• _Bloque de texto_
#####

El otorrinolaringólogo sudafricano Mashudu Tshifularo ha llevado la medicina auditiva a un hito histórico al realizar el primer trasplante de oído interno utilizando tecnología de impresión tridimensional. El procedimiento, efectuado en un paciente de 35 años que había perdido la audición a causa de un accidente grave, consistió en la reconstrucción de los tres huesecillos del oído medio —martillo, yunque y estribo— impresos en 3D con prótesis de titanio, un material seleccionado por su alta biocompatibilidad con el cuerpo humano.
El trasplante se desarrolló en la Universidad de Pretoría, donde Tshifularo dirige el Departamento de Otorrinolaringología. Tras una década investigando soluciones para la pérdida de audición condutiva y dos años de trabajo centrado en la aplicación de la impresión 3D, el especialista diseñó modelos exactos de los huesecillos dañados. Gracias a la precisión de la tecnología aditiva, las prótesis se adaptaron perfectamente a la anatomía individual del paciente, lo que redujo el riesgo de rechazos y complicaciones quirúrgicas.
La pérdida auditiva condutiva afecta a quienes sufren traumas, infecciones crónicas o malformaciones congénitas en el oído medio. Tradicionalmente, el tratamiento implicaba prótesis genéricas o injertos óseos de donantes, con intervenciones más invasivas y mayor riesgo de infección. En cambio, la técnica de Tshifularo sustituye únicamente los huesecillos comprometidos, minimizando la invasión quirúrgica y acortando los tiempos de recuperación.
El paciente operado recuperó la capacidad de oír sonidos graves y agudos con una calidad muy próxima a la audición natural. El médico sudafricano destaca que la impresión 3D permite personalizar cada pieza según la morfología del paciente, lo que resulta especialmente útil en casos de anatomías atípicas o niños en desarrollo. Asimismo, el titanio garantiza robustez y durabilidad, evitando erosiones y desplazamientos de las prótesis.

#####

• _Información extraída_
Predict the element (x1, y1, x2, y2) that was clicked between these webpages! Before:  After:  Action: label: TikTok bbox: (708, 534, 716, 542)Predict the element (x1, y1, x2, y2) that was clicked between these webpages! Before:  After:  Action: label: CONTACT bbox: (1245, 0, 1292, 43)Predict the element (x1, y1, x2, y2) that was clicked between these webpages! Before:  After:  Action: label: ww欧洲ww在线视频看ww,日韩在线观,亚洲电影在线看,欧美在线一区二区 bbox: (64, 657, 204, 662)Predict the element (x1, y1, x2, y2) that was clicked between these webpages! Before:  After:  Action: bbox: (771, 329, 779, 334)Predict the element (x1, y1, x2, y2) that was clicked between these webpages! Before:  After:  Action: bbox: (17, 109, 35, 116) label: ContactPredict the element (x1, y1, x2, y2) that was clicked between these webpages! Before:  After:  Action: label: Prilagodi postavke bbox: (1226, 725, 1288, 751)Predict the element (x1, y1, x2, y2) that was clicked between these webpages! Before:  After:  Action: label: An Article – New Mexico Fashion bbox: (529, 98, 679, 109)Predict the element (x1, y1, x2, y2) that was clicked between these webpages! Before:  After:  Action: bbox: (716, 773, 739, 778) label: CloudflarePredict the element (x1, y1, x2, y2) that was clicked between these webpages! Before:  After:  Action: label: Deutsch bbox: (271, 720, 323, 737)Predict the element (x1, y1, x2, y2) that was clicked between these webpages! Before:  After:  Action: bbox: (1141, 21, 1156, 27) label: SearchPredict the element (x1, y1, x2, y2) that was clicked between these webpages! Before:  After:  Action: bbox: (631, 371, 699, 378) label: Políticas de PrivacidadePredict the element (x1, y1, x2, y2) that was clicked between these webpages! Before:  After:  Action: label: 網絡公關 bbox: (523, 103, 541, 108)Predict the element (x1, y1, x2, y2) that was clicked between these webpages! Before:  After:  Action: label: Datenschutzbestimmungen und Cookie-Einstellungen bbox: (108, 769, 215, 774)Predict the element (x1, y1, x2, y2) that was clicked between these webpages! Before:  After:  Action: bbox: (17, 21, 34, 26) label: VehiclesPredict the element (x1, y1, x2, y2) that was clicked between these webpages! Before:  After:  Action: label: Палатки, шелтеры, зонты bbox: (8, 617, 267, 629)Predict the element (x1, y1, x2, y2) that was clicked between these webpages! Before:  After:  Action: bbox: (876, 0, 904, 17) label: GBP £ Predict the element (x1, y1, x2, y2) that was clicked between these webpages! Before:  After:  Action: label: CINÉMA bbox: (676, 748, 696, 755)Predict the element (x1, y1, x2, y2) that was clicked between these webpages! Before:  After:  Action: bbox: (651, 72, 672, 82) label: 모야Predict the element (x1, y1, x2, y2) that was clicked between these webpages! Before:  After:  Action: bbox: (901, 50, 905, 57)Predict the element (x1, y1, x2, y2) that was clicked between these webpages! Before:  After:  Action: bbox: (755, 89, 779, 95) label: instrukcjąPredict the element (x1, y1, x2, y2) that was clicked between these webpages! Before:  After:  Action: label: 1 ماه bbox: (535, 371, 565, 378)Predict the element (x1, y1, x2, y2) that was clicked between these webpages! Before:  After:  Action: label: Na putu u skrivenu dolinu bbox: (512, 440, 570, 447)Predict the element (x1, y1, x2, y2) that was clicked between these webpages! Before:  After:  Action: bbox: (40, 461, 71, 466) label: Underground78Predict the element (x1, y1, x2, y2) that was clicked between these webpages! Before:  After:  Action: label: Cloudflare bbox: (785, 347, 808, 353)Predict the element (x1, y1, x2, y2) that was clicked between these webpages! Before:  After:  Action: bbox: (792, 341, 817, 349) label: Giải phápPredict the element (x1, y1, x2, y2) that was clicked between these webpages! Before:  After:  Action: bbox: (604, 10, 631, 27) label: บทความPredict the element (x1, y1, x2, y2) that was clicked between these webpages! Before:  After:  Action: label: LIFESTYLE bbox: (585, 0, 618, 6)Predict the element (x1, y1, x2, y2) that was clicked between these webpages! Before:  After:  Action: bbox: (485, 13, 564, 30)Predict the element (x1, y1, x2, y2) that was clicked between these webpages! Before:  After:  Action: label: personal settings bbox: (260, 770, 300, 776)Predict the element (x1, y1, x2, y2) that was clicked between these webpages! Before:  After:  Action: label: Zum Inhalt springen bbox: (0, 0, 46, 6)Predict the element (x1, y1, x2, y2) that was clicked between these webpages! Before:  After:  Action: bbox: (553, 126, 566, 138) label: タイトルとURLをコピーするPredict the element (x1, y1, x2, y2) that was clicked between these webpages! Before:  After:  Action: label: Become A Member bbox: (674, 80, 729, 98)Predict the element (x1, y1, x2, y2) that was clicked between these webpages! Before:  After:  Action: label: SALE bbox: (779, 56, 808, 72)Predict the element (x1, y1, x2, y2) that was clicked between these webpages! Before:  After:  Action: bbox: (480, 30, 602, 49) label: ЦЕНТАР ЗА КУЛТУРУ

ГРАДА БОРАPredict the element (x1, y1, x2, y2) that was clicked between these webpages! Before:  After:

#####

• _Instrucciones_
1 – ¿Cómo se traduce al inglés esta oración del texto sobre los huesecillos impresos en 3D: «El paciente operado recuperó la capacidad de oír sonidos graves y agudos con una calidad muy próxima a la audición natural.»?
2 – Prosigue el texto sobre los huesecillos impresos en 3D a partir de su última oración.

• _Resultados del ejercicio_
1 – The operated patient regained the ability to hear low and high sounds with a quality very close to natural hearing.

2 –
A pesar del éxito, Tshifularo subraya que el mayor desafío no es técnico, sino financiero. La fabricación y homologación de dispositivos médicos impresos en 3D requiere inversión continua para investigación, pruebas clínicas y producción en serie. “Necesitamos patrocinadores y fondos públicos que impulsen esta solución para que deje de ser un caso aislado y llegue a hospitales de todo el mundo”, afirma el especialista.
La técnica no tiene restricciones de edad y podría beneficiar desde recién nacidos con malformaciones congénitas hasta personas mayores con deterioro auditivo por infecciones o traumas. Según el Instituto Sudafricano de Audiología, cerca del 20 % de la población experimenta algún grado de pérdida auditiva a lo largo de la vida, lo que convierte esta innovación en una posible revolución para el tratamiento de la sordera conductiva.
En un contexto más amplio, la impresión 3D ya ha transformado otras ramas de la medicina, como la ortopedia, la odontología y la cirugía reconstructiva. El caso de Tshifularo ilustra el potencial de esta tecnología para ofrecer soluciones a medida, más seguras y eficaces que los métodos convencionales. A medida que se sumen recursos e investigaciones, es probable que veamos más intervenciones de este tipo, marcando una nueva era en la cirugía de oído y la salud auditiva global.